On this disc, the great soul singer is
paired in a series of duets with 13 pianists. Sometimes the
chemistry is undeniable, as it is with Dr. John, who’s history with
Thomas goes back to 1959 when he played on her very first recording
“You Can Have My Husband (But Don’t Mess With My Man.)” There’s a
playful funkiness and great swing feel going on between the two in
“If I Had Any Sense I’d Go Back Home” and the excellent new song “Be
You.” Another connection is happening in Randy Newman’s “I Think
It’s Going To Rain Today”, with the writer himself at the piano,
playing at a very slow and wistful tempo as she ponders on the
song’s theme of human kindness. She sings most of the songs in a
reflective, easy and rounded manner, instead of showing off her soul
pipes. But she gets more passionate in “Underground Stream,” a
catchy soul-gospel tune penned by pianist partner David Egan, which
became my immediate favorite on this disc.
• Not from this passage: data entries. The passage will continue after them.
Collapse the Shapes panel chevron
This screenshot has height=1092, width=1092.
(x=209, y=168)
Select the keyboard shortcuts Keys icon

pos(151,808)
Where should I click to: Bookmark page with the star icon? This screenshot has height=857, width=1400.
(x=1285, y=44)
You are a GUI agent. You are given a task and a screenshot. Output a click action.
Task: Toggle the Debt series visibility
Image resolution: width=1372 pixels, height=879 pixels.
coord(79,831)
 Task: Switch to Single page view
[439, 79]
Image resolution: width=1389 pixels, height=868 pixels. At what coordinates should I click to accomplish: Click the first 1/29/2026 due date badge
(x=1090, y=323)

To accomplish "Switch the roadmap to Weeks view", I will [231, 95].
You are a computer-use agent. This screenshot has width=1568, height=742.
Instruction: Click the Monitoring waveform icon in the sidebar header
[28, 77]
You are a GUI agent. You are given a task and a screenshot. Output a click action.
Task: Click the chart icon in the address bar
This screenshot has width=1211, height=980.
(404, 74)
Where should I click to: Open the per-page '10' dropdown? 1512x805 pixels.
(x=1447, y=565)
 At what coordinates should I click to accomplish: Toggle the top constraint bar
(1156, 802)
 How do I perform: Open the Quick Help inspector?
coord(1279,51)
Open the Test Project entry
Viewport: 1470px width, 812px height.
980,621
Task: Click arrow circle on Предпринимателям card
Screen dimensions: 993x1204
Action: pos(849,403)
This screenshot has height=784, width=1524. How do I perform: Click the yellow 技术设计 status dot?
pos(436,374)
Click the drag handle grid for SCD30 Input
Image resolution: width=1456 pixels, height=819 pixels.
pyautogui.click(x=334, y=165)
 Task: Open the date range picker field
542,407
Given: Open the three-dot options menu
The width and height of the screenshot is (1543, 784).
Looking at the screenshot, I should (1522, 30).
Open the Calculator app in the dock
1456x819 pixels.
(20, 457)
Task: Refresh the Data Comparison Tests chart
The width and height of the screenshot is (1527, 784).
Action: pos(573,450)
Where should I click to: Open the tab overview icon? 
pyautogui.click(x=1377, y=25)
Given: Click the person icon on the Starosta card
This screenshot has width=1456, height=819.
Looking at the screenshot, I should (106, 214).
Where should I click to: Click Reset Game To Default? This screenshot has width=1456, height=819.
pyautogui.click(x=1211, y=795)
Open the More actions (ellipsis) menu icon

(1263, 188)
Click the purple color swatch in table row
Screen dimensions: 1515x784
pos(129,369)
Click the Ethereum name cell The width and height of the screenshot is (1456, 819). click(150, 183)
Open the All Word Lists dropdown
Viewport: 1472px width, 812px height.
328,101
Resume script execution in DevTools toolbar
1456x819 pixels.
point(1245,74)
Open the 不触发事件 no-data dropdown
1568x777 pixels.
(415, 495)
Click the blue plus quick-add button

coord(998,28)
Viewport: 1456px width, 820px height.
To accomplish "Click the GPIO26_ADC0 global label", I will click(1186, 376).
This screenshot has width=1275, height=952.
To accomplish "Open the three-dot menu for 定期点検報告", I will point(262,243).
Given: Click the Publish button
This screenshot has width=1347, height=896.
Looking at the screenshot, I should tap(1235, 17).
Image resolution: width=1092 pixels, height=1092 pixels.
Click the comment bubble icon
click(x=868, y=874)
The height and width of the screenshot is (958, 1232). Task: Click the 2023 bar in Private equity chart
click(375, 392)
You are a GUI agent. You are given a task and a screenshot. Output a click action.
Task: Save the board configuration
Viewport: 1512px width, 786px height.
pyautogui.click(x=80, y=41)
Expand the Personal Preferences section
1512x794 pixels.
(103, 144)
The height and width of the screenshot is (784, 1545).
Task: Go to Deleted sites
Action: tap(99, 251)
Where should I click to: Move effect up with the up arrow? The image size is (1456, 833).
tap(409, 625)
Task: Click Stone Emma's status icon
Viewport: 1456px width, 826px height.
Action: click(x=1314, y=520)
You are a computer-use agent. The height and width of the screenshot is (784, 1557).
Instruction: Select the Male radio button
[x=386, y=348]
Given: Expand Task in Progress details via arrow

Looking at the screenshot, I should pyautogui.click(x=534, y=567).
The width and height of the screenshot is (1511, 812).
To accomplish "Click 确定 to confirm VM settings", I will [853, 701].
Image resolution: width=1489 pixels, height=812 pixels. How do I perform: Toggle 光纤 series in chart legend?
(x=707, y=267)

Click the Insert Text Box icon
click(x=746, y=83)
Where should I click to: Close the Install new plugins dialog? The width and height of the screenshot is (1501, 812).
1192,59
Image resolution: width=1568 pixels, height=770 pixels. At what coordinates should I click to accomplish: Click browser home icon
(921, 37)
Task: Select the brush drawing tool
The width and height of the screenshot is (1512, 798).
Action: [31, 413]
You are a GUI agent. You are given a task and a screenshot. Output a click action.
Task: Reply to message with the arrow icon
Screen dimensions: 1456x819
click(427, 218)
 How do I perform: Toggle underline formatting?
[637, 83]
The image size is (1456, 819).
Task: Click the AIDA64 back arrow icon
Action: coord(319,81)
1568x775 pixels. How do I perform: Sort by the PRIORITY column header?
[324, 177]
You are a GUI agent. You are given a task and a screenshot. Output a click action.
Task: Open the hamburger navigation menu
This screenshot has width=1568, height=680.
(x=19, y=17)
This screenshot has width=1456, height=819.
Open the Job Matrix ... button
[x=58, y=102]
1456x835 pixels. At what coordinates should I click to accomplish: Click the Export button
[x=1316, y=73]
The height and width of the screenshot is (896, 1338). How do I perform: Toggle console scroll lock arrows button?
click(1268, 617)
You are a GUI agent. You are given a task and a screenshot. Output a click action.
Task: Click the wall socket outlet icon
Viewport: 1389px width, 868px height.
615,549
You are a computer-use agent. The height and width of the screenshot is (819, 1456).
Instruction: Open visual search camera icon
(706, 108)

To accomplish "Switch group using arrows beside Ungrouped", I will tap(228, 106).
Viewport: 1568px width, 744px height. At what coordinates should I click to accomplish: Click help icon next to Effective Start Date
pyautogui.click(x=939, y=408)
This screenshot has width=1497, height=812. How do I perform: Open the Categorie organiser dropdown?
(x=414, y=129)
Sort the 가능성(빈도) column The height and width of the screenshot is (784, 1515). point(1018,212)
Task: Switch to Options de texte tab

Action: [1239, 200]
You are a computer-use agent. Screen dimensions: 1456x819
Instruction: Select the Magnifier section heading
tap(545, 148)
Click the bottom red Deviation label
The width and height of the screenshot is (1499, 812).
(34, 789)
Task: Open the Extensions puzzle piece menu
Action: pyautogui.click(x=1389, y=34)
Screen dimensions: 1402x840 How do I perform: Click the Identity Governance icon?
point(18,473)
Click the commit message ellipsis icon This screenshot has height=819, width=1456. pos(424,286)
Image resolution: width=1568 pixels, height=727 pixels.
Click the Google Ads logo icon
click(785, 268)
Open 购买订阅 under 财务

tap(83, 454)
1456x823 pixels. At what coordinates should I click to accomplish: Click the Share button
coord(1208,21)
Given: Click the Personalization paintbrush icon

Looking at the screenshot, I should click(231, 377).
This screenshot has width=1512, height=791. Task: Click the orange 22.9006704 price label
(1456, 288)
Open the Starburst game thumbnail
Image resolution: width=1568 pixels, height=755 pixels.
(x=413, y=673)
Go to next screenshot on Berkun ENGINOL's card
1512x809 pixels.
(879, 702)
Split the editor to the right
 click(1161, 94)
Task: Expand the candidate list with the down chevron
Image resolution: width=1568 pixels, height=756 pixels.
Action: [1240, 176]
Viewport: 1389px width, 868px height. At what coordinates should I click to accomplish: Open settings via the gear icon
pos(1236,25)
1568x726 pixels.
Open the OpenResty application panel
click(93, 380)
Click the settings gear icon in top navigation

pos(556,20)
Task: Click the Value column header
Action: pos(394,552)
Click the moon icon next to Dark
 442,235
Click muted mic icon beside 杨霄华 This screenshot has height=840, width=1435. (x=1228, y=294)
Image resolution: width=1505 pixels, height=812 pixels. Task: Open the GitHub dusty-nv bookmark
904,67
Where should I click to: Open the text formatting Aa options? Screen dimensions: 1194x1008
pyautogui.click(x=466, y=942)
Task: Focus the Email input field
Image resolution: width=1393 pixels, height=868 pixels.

As with many concept albums of today, where older artists are supposed to get stripped down and raw (like Rick Rubin’s work with Neil Diamond) or teamed up with younger talents, the concepts and pairings don’t always sound as interesting as they look on paper. Sometimes I wish producer Scott Billington could have changed up the formula of 13 pianists backing up a vocalist, playing a brief solo and then going back to accompanying. The overall sound of the recording is fine, but occasionally the vocals sound a little low and distant in the mix. The duet with Norah Jones at the keys is pretty bland; the collaboration with John Medeski sounds slightly disjointed and the volume level of his piano overrides her vocals, as if they weren’t recording in the same room. The song “Overrated” has an odd and slightly more contemporary R&B melody that takes time to grasp, and the arrangement isn’t providing much help… the song simply sounds like it needs more work.
But none of these minor missteps take away from Irma Thomas’ dignity and grandness as a singer. Her expressiveness and sense of nuance is beautiful. A few upper register notes sound a little challenged, but she predominantly stays within her warm and smoky contra-alto, making “Simply Grand” a sophisticated treat to listen to.